Port-Gentil : Une prison centrale surpeuplée à plus de 400 % de sa capacité

La prison centrale de Port-Gentil, initialement conçue pour accueillir 250 détenus, en héberge aujourd’hui plus de 1 000, une situation critique récemment mise en lumière par L’Union dans son édition du 25 mars 2026. Cette surpopulation carcérale, avec un taux d’occupation excédant les 400 %, soulève des inquiétudes majeures concernant les conditions de détention.
Une situation alarmante
La surpopulation de la prison centrale de Port-Gentil est d’une ampleur particulièrement préoccupante. L’établissement, qui comptait à l’origine 250 places, en abrite actuellement 1 007. Cette situation, qui a été mise en lumière lors de la visite du ministre de la Justice, Augustin Emane, met en évidence les défis auxquels les autorités pénitentiaires sont confrontées, notamment en matière de gestion des détenus.
Des conditions de détention difficiles
La surpopulation entraîne des problèmes graves dans le quotidien des détenus. Selon L’Union, la pression sur les ressources nécessaires à leur prise en charge est de plus en plus forte. « Il devient de plus en plus difficile de nourrir les personnes privées de liberté », rapporte le quotidien, soulignant ainsi les difficultés logistiques et humaines rencontrées par le personnel de la prison.
Par ailleurs, la population carcérale se compose de 32 femmes, dont 15 sont condamnées, et la majorité est constituée d’hommes. Un autre point préoccupant est le nombre élevé de personnes en détention préventive, une mesure qui, selon le Code de procédure pénale, doit demeurer exceptionnelle.

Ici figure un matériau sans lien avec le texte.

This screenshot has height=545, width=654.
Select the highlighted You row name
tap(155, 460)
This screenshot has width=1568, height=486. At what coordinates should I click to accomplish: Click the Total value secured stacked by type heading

Une prison obsolète face aux normes modernes
Construit dans les années 1970, le bâtiment de la prison centrale de Port-Gentil n’est plus adapté aux standards actuels des droits humains. En plus de la surpopulation, les conditions de détention ne répondent plus aux exigences minimales de sécurité et de dignité. Cette situation compromet non seulement le bien-être des détenus, mais aussi l’image du Gabon en matière de gouvernance pénitentiaire.
Des solutions en préparation
Le ministre de la Justice a annoncé la continuation de l’opération de mise en liberté d’office des détenus incarcérés illégalement. À Libreville, cette initiative a déjà permis la libération de 274 prisonniers. Si cette mesure représente un premier pas vers une solution, elle met en lumière la nécessité d’une réforme plus profonde du système judiciaire, en particulier concernant la gestion des détentions préventives.
Face à la persistance de la surpopulation, la prison centrale de Port-Gentil incarne un dysfonctionnement structurel du système pénitentiaire gabonais, nécessitant des réponses durables et une révision en profondeur de la politique de gestion des établissements pénitentiaires.